*Job item A*
Write out the part of the bank regulation excerpt that begins at the words "Approval of Senior" and stops after "this additional approval.".
*Job item B*
According to the bank regulation excerpt, what share of any class of a bank holding company's voting securities must an individual or company acquire for control to be conclusively presumed?
*Job item C*
Continue the bank regulation excerpt from the point where it stops.

Source text below:

Carolina First Corporation believes that this legislation may result in
increased takeover activity of South Carolina financial institutions by out-of-
state financial institutions. However, Carolina First Corporation does not
presently anticipate that such legislation will have a material impact on its
operations or future plans. 



CHANGE IN BANK CONTROL 


    The BHCA and the Change in Bank Control Act, together with regulations
promulgated by the Federal Reserve, require that, depending on the particular
circumstances, either Federal Reserve approval must be obtained or notice must
be furnished to the Federal Reserve and not disapproved prior to any person or
company acquiring control of a bank holding company, such as Carolina First
Corporation, subject to certain exemptions for certain transactions.  Control is
conclusively presumed to exist if an individual or company acquires 25% or more
of any class of voting securities of the bank holding company.  Control is
rebuttably presumed to exist if a person acquires 10% or more but less than 25%
of any class of voting securities and either the company has registered
securities under Section 12 of the Exchange Act (which Carolina First
Corporation has done with respect to the Common Stock) or no other person will
own a greater percentage of that class of voting securities immediately after
the transaction.  The regulations provide a procedure for challenge of the
rebuttable control presumption. 


    Approval of Senior Officers.  Banks and their holding companies which have
undergone a change in control within the past two years or which have been
deemed by their primary federal bank regulator to be troubled institutions must
give their primary federal bank regulator or the Federal Reserve, respectively,
30 days prior notice of the appointment of any senior executive officer or
director.  Within the 30 day period, their primary federal bank regulator or the
Federal Reserve, as the case may be, may approve or disapprove any such
appointment.  Neither Carolina First Corporation nor Carolina First Bank
currently meet the criteria which trigger this additional approval.


                                       50

<PAGE>

OTHER REGULATIONS 


    Interest and certain other charges collected or contracted for by Carolina
First Bank and Carolina First Mortgage Company are subject to state usury laws
and certain federal laws concerning interest rates.  Carolina First Bank's and
Carolina First Mortgage Company's loan operations are also subject to certain
federal laws applicable to credit transactions, such as the federal Truth-In-
Lending Act governing disclosures of credit terms to consumer borrowers, CRA
requiring financial institutions to meet their obligations to provide for the
total credit needs of the communities they serve, including investing their
assets in loans to low- and moderate-income borrowers, the Home Mortgage
Disclosure Act of 1975 requiring financial institutions to provide information
to enable the public and public officials to determine whether a financial
institution is fulfilling its obligation to help meet the housing needs of the
community it serves, the Equal Credit Opportunity Act prohibiting discrimination
on the basis of race, creed or other prohibited factors in extending credit, the
Fair Credit Reporting Act of 1978 governing the use and provision of information
to credit reporting agencies, the Fair Debt Collection Act governing the manner
in which consumer debts may be collected by collection agencies, and the rules
and regulations of the various federal agencies charged with the responsibility
of implementing such federal laws. The deposit operations of Carolina First Bank
also are subject to the Right to Financial Privacy Act, which imposes a duty to
maintain confidentiality of consumer financial records and prescribes procedures
for complying with administrative subpoenas of financial records, and the
Electronic Funds Transfer Act and Regulation E issued by the Federal Reserve to
implement that act, which govern automatic deposits to and withdrawals from
deposit accounts and customers' rights and liabilities arising from the use of
automated teller machines and other electronic banking services.

End of Source text.
Dataset excerpt below:

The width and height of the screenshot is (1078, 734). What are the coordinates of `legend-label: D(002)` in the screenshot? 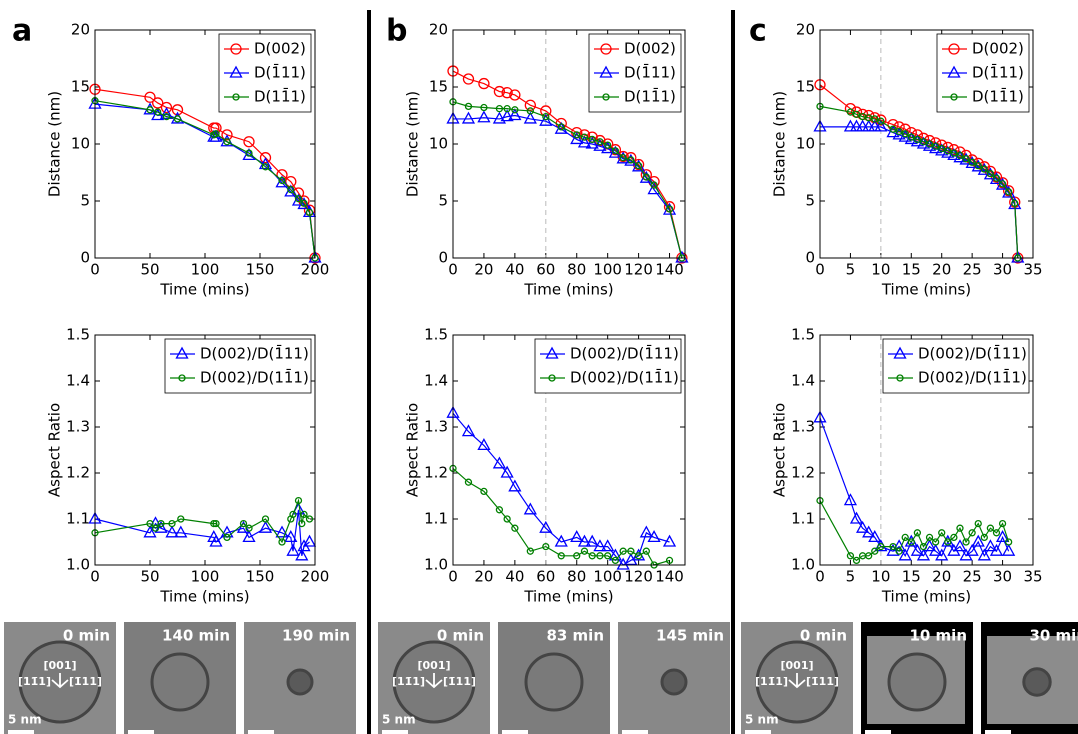 It's located at (650, 49).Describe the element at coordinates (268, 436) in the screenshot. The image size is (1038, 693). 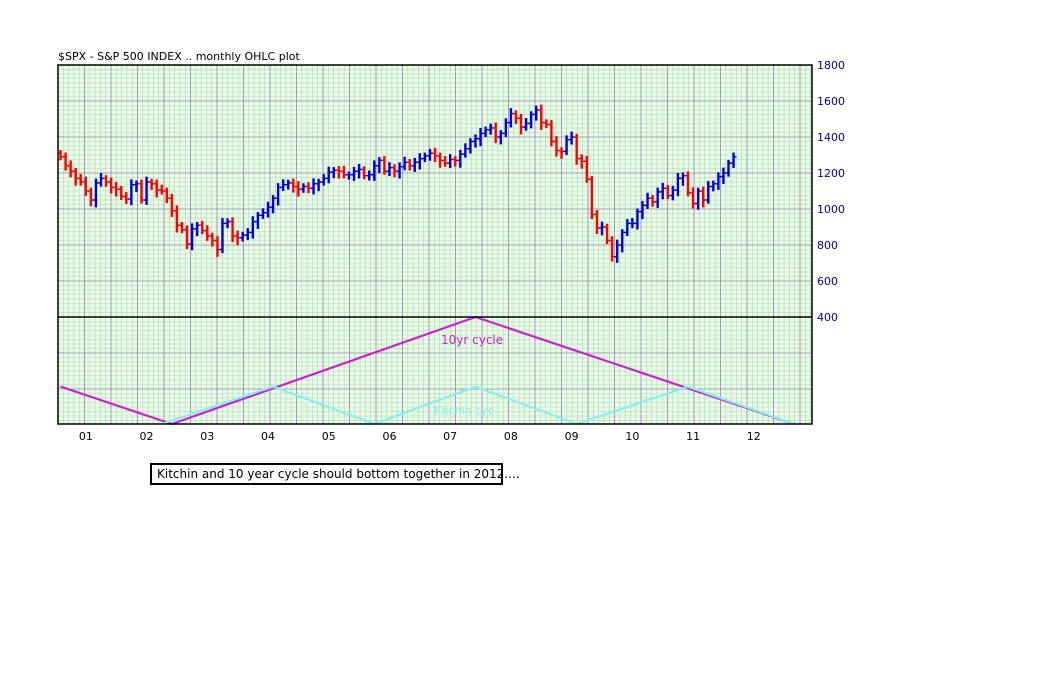
I see `x-tick-label: 04` at that location.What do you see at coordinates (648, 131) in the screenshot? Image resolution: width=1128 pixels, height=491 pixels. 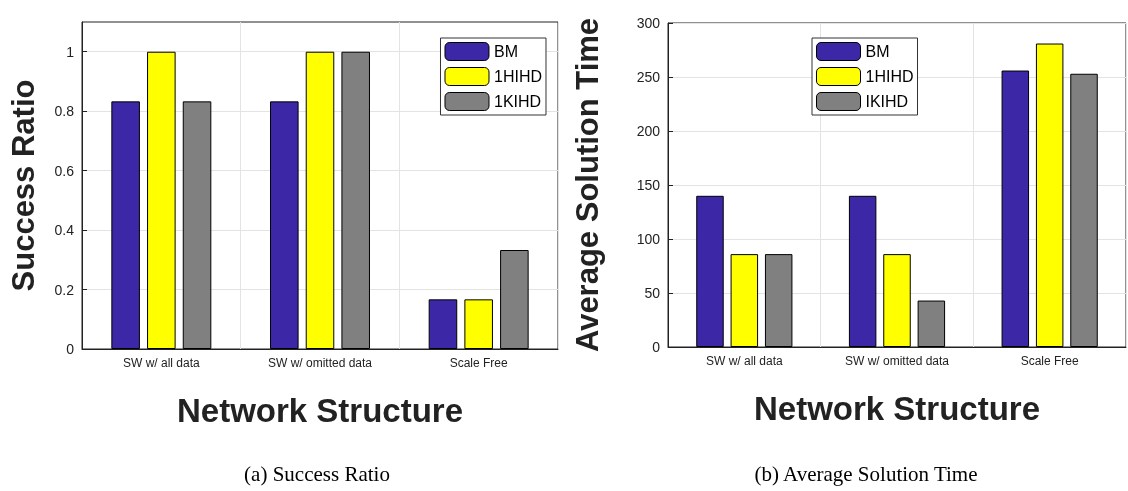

End of Dataset excerpt.

*Written response A*
Approval of Senior Officers.  Banks and their holding companies which have
undergone a change in control within the past two years or which have been
deemed by their primary federal bank regulator to be troubled institutions must
give their primary federal bank regulator or the Federal Reserve, respectively,
30 days prior notice of the appointment of any senior executive officer or
director.  Within the 30 day period, their primary federal bank regulator or the
Federal Reserve, as the case may be, may approve or disapprove any such
appointment.  Neither Carolina First Corporation nor Carolina First Bank
currently meet the criteria which trigger this additional approval.

*Written response B*
25% or more

*Written response C*
                                       51


<PAGE>

                                INFORMATION ABOUT ACNB
GENERAL 


    ACNB is a national bank which was chartered in 1987.  ACNB operates from
its main office at 142 Chesterfield Street, S.E., and a branch office at 2040
Whiskey Road in Aiken, South Carolina.  ACNB's primary market area is comprised
of the City of Aiken and the immediately surrounding area.  Its broader market
includes all of Aiken County and, to a limited extent, the surrounding counties.



    ACNB offers a full range of commercial banking services.  Deposit services
include business and personal checking accounts, NOW accounts, savings accounts,
money market accounts, various term certificates of deposit, IRA accounts,
Christmas Club accounts and other deposit services.  All deposits are insured up
to applicable limits by the FDIC.  Most of ACNB's deposit customers are
individuals and small businesses. 


    ACNB offers secured and unsecured, short- to intermediate-term loans, with
floating and fixed interest rates for commercial and consumer purposes. 
Consumer loans include car loans, boat loans, mobile home loans, home equity
improvement loans (secured by first and second mortgages), personal expenditure
loans, and education loans.  Commercial loans include short term unsecured
loans, short and intermediate term real estate mortgage loans, loans secured by
listed stocks, and loans secured by equipment, inventory and accounts
receivable. ACNB's loans are not concentrated within a single industry or group
of related industries. 


    Other services offered by ACNB include safe deposit boxes, night depository
service, VISA and Master Card credit cards (through a correspondent bank),
discount brokerage services, and twenty-four hour automated teller service. 


    ACNB began its operations in 1987 and, accordingly, has a limited history. 
Based on its experience to date, management has had no indication that a
significant portion of ACNB's business is seasonal.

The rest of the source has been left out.